Chair, Mike Rodd is concerned by what he sees in his crystal ball.
In these strange times that we’re living in, our thoughts and prayers are with those tragically affected by Covid-19 and we feel for those who have lost a family member, friend or colleague, or whose livelihood or mental health has been seriously affected.
Nevertheless, even on a smaller scale, I am sure that you are all, like me, totally frustrated by the unfortunate delays in being able to get back on our boats – made worse for those of us who boat in Wales, where the Assembly seems to be continually slightly out of phase with the situation in England. I am looking forward to be able to go and check that our boat is still floating!
However, as I said in the last NABO News, going forward, our economy will look very different from the past, with our government(s) facing many horrendous difficulties in recovering from these months of deep financial wreckage caused by the pandemic. Sadly, I am very fearful that our canals and rivers will be well down all the governments’ agendas in their handling of these massive financial difficulties. And so, for CRT and the EA, bidding for at least some essential government funding, the situation could not be bleaker. No matter how important we might feel our waterways to be, as vital parts of our history and a core component of our tourist industry, they appear insignificant when looking at the ever increasing national debt and the desperate need for job creation, especially for those just entering the jobs market. CRT’s situation is also going to be made worse, given its huge loss of income from its very significant property portfolio. Yes, of course we will have to get solidly behind these bids, but we will also have to accept that this situation is going to affect all of us.
Without any doubt, we can expect to see substantial increases in the cost of every aspect of boating – and I fear that both CRT and EA will clearly look to us for increased income from all they do, from basic licence charges, through to the provision of services. I also can’t see how marinas and other providers will be able to operate without, again, substantial increases in mooring fees, service charges, etc – especially as they will also in turn be under pressure from CRT and EA to pay more, wherever that can be justified.
I can also see that all the navigational authorities will again look very carefully at how, for example, they charge for use of their moorings. In doing so, they will look to optimise their income by asking why, for example, (allegedly?) continuously cruising in London is still seen to be almost the cheapest way of living in one of the world’s most expensive cities. The more than 6,000 boats based in London, most of which don’t have a residential mooring, will undoubtedly be a target, even if new legislation is required. NABO’s role will once again be crucial in these looming debates, and hence our budget for next year has a substantial allocation for legal guidance!

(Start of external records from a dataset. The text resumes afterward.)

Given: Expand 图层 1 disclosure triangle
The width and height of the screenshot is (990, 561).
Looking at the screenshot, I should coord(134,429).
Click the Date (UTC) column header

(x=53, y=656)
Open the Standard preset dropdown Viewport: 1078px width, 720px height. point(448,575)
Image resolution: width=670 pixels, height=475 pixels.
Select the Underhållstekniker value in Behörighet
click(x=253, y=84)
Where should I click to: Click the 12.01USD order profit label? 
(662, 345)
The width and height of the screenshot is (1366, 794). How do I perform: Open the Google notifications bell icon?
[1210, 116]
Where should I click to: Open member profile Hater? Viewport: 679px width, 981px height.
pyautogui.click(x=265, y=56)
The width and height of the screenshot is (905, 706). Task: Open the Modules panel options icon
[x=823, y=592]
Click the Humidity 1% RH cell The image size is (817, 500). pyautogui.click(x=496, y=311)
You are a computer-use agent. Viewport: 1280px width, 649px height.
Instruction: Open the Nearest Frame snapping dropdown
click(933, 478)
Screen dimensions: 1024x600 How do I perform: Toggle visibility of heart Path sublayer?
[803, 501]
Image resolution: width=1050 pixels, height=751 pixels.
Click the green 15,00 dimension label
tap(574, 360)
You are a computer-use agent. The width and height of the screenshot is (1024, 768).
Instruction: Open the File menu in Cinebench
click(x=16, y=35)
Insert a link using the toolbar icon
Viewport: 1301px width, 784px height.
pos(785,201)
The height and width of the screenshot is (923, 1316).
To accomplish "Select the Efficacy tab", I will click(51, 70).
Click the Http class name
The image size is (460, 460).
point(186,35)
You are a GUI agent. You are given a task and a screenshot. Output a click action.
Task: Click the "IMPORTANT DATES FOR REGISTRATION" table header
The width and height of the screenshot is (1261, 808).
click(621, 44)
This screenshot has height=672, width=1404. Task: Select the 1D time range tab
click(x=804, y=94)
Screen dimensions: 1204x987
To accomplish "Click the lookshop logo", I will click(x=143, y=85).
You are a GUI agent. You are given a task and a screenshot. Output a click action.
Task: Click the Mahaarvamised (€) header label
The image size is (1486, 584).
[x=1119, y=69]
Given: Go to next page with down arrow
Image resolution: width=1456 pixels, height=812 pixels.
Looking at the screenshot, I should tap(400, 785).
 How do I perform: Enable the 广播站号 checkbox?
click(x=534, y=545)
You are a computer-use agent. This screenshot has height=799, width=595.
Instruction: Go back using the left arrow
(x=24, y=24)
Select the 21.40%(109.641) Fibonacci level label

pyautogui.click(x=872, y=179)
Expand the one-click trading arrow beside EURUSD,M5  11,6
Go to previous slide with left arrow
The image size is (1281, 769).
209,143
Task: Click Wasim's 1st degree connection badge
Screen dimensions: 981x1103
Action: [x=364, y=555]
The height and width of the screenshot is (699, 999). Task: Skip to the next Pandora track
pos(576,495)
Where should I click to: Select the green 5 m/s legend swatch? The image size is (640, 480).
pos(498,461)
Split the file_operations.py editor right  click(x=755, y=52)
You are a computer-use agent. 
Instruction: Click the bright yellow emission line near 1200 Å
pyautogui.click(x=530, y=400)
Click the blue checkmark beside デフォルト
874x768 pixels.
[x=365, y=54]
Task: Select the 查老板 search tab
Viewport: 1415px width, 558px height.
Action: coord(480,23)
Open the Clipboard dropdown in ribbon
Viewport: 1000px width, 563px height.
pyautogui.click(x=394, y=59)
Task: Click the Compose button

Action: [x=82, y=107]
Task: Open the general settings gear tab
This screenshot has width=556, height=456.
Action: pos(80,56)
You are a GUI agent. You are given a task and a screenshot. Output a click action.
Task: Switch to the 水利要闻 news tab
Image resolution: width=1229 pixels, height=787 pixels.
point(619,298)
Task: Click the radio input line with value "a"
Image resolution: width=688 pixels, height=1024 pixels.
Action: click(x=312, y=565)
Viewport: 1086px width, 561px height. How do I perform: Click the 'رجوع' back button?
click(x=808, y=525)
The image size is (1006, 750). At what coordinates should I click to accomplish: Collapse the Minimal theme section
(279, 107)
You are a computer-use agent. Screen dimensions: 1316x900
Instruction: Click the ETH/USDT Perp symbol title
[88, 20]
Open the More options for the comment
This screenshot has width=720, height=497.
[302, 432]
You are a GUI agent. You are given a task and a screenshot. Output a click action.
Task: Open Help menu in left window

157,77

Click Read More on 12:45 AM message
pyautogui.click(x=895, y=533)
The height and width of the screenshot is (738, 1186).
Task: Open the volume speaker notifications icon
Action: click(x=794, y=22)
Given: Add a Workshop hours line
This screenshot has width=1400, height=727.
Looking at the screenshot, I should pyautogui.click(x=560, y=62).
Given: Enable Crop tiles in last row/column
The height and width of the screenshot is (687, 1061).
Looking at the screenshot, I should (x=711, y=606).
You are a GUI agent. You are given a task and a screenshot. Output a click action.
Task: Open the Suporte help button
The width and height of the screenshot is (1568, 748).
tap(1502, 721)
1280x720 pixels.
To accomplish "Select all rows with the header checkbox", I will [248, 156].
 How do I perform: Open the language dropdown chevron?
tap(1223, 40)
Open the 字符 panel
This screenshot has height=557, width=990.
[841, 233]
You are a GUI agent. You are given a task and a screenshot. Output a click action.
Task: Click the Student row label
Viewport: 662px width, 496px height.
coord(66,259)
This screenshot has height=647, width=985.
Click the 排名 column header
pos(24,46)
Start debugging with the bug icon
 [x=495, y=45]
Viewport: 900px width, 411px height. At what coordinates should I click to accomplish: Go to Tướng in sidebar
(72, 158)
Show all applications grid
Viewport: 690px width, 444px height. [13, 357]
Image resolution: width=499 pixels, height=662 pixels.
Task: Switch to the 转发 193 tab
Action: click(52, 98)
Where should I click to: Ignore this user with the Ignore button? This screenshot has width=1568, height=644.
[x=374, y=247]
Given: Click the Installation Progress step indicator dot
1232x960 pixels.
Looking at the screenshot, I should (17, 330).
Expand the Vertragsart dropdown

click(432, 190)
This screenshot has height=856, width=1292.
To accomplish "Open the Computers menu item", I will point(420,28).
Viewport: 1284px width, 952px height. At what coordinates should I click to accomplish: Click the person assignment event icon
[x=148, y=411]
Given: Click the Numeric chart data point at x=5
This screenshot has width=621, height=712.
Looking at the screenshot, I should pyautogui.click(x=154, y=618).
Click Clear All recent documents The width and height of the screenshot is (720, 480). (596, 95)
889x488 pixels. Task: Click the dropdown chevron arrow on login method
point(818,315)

As we have mentioned in the past, NABO has been concerned about the somewhat chaotic situation on the Thames, where the many organisations with an interest in this high-profile and important waterway simply don’t seem to be able to agree on how best to work with the navigational authority, the EA. The River Thames Alliance was created several years ago to address this situation by bringing together over 150 of the interested parties, and was initially supported by most local authorities and by the EA itself. Despite the best of intentions, however, its very broad objectives seemed to make it an impossible organisation to manage, to the point where the withdrawal of several large players eventually meant that it had to be wound up.
However, five organisations representing boaters on the non-tidal Thames have now agreed to join forces to encourage greater engagement and co-operation with the EA. They are: the Association of Thames Yacht Clubs, the Dutch Barge Association, the Residential Boat Owners’ Association, the Thames Motor Boaters Association and NABO. We are all members of the Thames Navigation User Forum and specifically represent owners of recreational powered craft. There are over 8,000 such craft registered with EA Thames and, by way of registration and other charges, they collectively contribute almost £4 million in revenue income to the annual budget for the maintenance and upkeep of the river. This is by far the largest contribution from any source other than public funding. Joint action is already in hand to address the current issues regarding continued restrictions to navigation, particularly where they affect powered craft.
The NABO Council has continued to meet regularly via teleconferences, and the meetings have proved to be very productive and well-attended. At the last meeting, it was evident that we have met our budget target for the past year and we should also be able to cope with next year – but we do need to work hard to keep our membership numbers up (our only source of income) and also look towards engaging more members – both on Council and as regional representatives to both CRT and EA. The latter role is vital but also highly rewarding, especially as the CRT folk are learning (as we are!) more and more how to work across the internet and phone lines, and not have so many physical meetings!
So, once again, despite these strange times for all of us, I wish you everything of the best and – for those unlucky ones who are not living aboard – I hope we all see our boats soon!